An All-American is heading back home – to Southern Arkansas University.
A 2017 graduate of Magnolia High School who earned All-American honors while helping lead Kansas City Kansas Community College to the 2019 NJCAA DII national basketball championship, Kisi Young will continue her basketball career in her home town.
A versatile 5-9 combination guard/forward, Young was coveted by several four-year colleges and universities before narrowing the field to SAU and Pittsburg State University in Pittsburg, Kan. “I came for a visit and got a lot of love from everybody; everyone wanted me to come,” said Young. “After I left I knew SAU was where I wanted to go.”
Were it not for a visit to a dentist, however, it might never have happened. “It was pretty funny,” said Young. “The assistant coach came to the dentist where my mom works and the conversation turned to basketball. They had heard of me but did not know how to get a hold of me. My mom gave them my number and they texted me. I knew that they had interest but I was surprised.”
In Young, the Muleriders are getting a dynamic player capable of playing anywhere from point guard to power forward. Second on the team in rebounds (8.7) and third in scoring (10.6), Young shot the ball better than anyone in KCKCC history. As a freshman, Young was the second most accurate shooter ever (.607). She leaves as No. 1, shooting 63.9 percent as a sophomore.
“That’s crazy,” said Young. “I did not know that. I’m really surprised. My freshman year I didn’t think I was that consistent.”
Named to the 2019 NJCAA DII All-American second team, Young was also named to the All-Tournament team at the national tournament and All-Region and All-Jayhawk Conference first team selection. Young couldn’t have been more consistent in leading KCKCC to a 32-4 record this past season. Shooting 50 percent or better in 32 of KCKCC’s 36 games, she didn’t miss a shot in three games and her 8-for-9 and 9-for-11 performances are among KCKCC’s all-time bests.

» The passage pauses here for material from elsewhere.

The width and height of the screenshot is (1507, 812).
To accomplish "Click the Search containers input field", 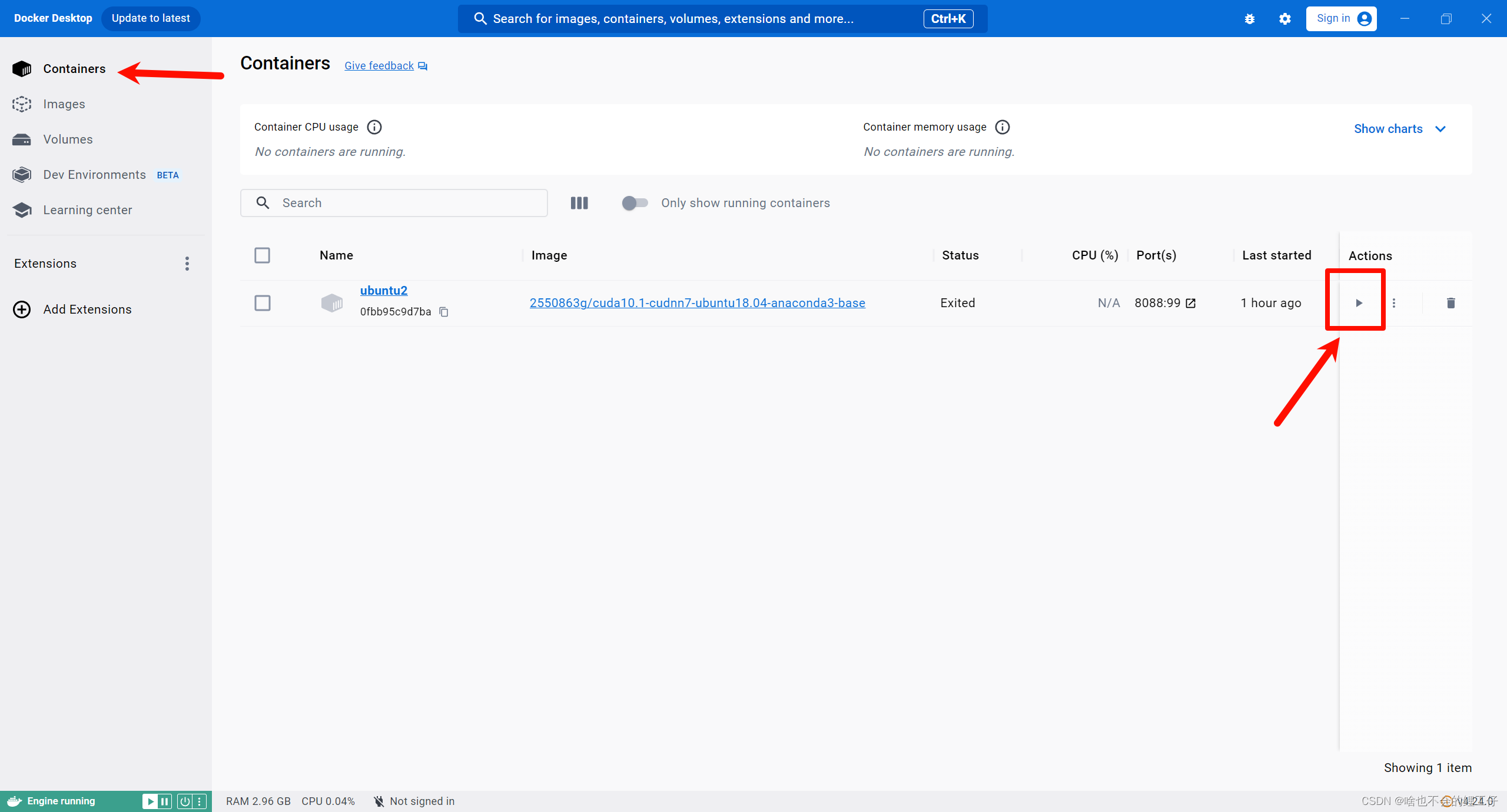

And yet it may not be what she’ll be most remembered. “A fantastic athlete with a superior motor, Kisi is the best rebounder for her size (5-9) that I have ever seen,” says KCKCC Coach Joe McKinstry. “She was almost on a nightly basis matched up with someone of more size and length but she continued to get the job done.”
Third in the Jayhawk with 8.7 rebounds a game (No. 20 nationally), she’s sixth on the all-time career list with 571. “It’s something I take pride in,” says Young. “Being undersized, I love to pull the ball out of the air real hard. Not all shots are going to fall so there’s always a rebound.”
“I’m not real sure what position Kisi plays,” admits McKinstry. “The fact is, simply put, Kisi is a basketball player and any coach in the country will tell you they want players more than positions.”
Young came to KCKCC in a package with Lillie Moore from Magnolia. Moore committed right after a visit in April but Young was uncertain about being eight hours from home and didn’t commit until the end of May. “I knew they had won a national championship so I knew it was a good program and I got a full scholarship,” she said when she finally committed.
Admittedly homesick early, the start of the season and new teammates alleviated most the stress. “One of the things I admire most about Kisi is the fact that I knew she was missing her family members but not once did she talk to us coaches about being homesick and she certainly didn’t let it affect her responsibilities on or off the court,” said McKinstry.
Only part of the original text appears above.